Maybe your answer is no. The cost is too great.
That’s where I’m at. The cost of freelance journalism (my mental wellness being a bit shot, which impacts myself and my family) isn’t worth a myriad of published articles with my name attached.
And yet, I love it so much. Isn’t that often the case, that we love the very thing that we feel we can’t handle? We love the adrenaline, the emotion, the outcome. I adore interviewing case studies, raising awareness about issues that need attention, meeting deadlines, and telling people’s stories through written words.
Feel I should quit, but also feel like there would be a void in my little cup if I do.
In steps compromise. Boundaries. If quitting isn’t necessary (although sometimes it is), then perhaps we can just change how we’ve been doing whatever we’re doing that is causing the problem.
For me, that looks like taking on less work, deleting apps off my phone, not taking my phone to bed, and only opening my computer when it is work time (versus keeping it open while kids are crawling all over me).
I haven’t quit. I’ve adjusted.
I know there will be times when I have got to totally throw the towel in. When I can’t even keep scraps of it. A goal becomes unattainable or no longer important. And if and when that time comes, I hope I can accept it gracefully, knowing that to quit is not defeat but a means to another relationship, another innovation, another art, another goal. A better goal.
Have you ever quit at something? How did you decide? What did it lead to? Tell me!
After a decade of misery I finally plucked up the courage to send that resignation letter. This was summer 2019 and I was going to take a few months to readjust and figure out if I wanted to stay in the same field or change altogether (needed distance from the awful working environment I'd accepted for so long, to judge if I could still enjoy the skillset I had). I was in your vicious cycle and I cried a lot but with relief more than anything (and a bit of frustration at myself I hadn't done it sooner).
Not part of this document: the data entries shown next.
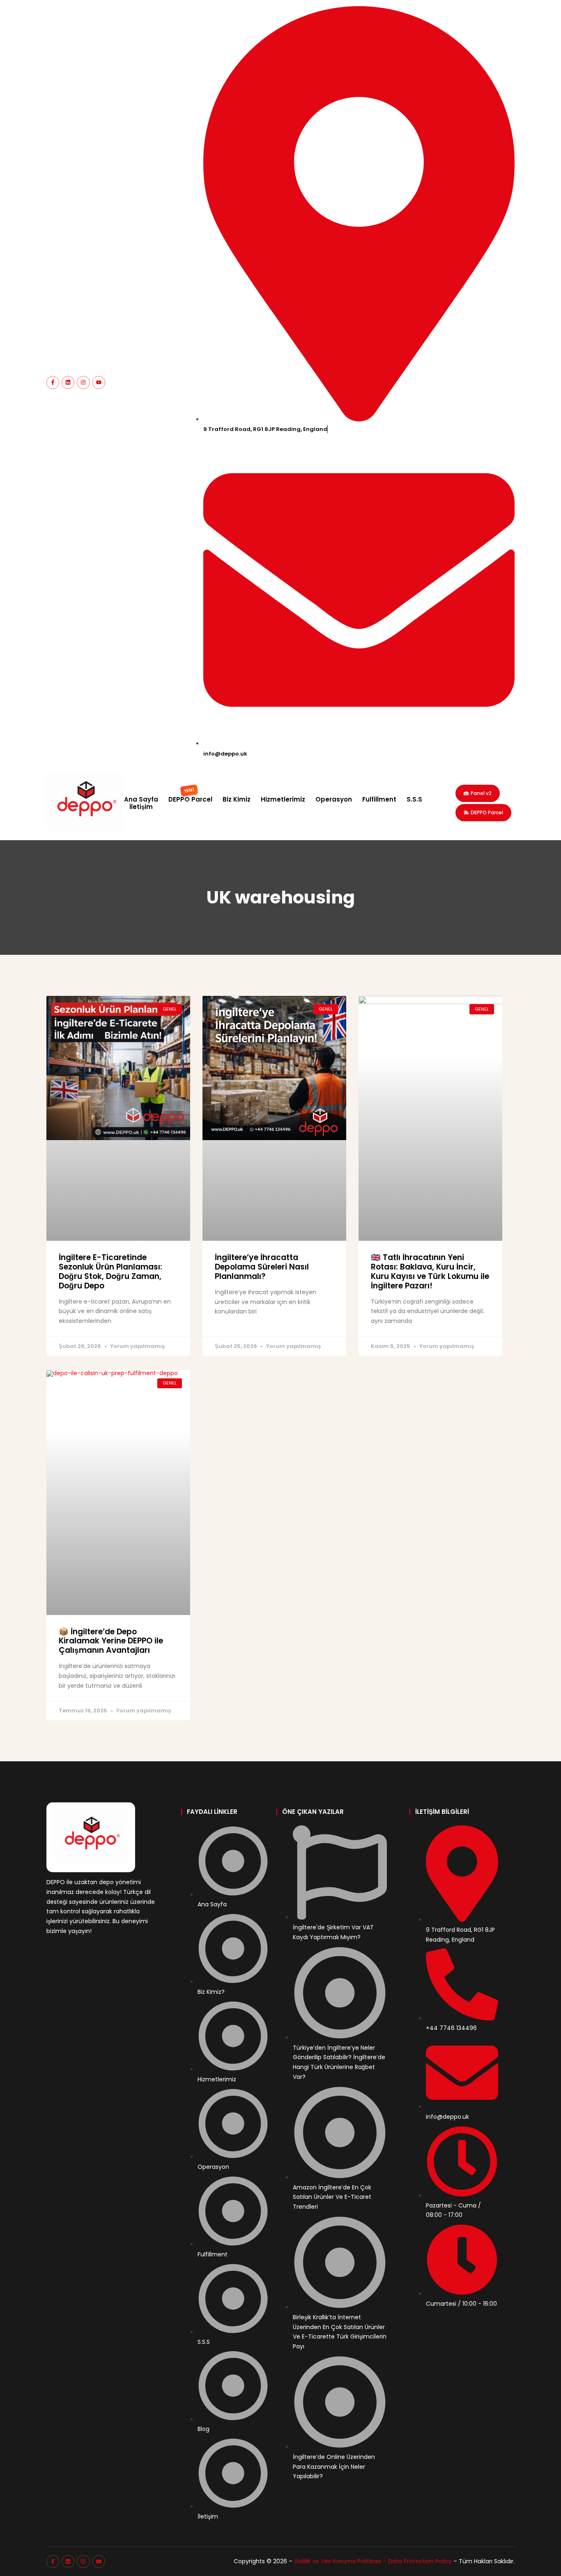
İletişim (141, 807)
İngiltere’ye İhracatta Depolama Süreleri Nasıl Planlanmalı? (262, 1267)
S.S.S (414, 799)
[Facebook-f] (52, 382)
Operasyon (333, 799)
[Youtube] (98, 382)
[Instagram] (83, 382)
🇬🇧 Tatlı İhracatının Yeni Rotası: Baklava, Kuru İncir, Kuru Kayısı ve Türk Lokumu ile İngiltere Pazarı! (430, 1271)
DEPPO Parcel (190, 799)
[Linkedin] (68, 382)
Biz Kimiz (237, 799)
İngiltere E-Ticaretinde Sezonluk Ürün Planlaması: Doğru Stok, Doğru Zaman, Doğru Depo (110, 1271)
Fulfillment (379, 799)
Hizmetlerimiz (283, 799)
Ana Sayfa (141, 799)
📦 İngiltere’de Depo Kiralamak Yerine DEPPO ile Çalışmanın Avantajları (111, 1641)
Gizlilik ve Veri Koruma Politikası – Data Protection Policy (373, 2561)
I'm in a similar role now but much healthier work conditions and better at balancing work and life, as well as time on my own without tech. Luckily Covid-19 pandemic didn't completely mess me up as timing of my decision could have backfired but I am now harping on to any friends who will listen that if they are remotely unhappy, act on it and don't let it build into an impossible hurdle to live in a vicious cycle of misery.
Yes. I have quit a few times when it was no longer worth the pain and effort; mostly the stress. For many of the reasons you said in your thought provoking article. Thank you.
And I followed my many dreams. I took with me all the things I loved doing; being with people; writing stories; working to the rhythm of my own beat. Only taking on projects which I wanted to do or where I thought I could make a difference.
The biggest problem is making ends meet; having to downsize my lifestyle. Basically, that means having very little money for the fun things which make a difference. And not having had a holiday for a very long time. But the trade was worth it. What I am doing now is worth the effort. I am in in the driving seat of my life. If I am stressed it is because project finance hasn't come through; or I have taken on a bit too much. My life is Feast or Famine and we have all experienced the lean years of Covid so there is a lot of catching up to do. But mostly, I am positive and optimistic. I have refreshed my goals and made them more manageable and learned SO much! Now, in my 60's, I am not planning to retire, but to just do even more of the things I love doing. Creativity doesn't have a use by date and is a constant flow if we nurture and treat ourselves and the wellspring of our creativity with love and respect. Thanks for making me think about this, Lauren. I wish you well with your future creativity. Don't think of it as quitting, but moving on to do something even better!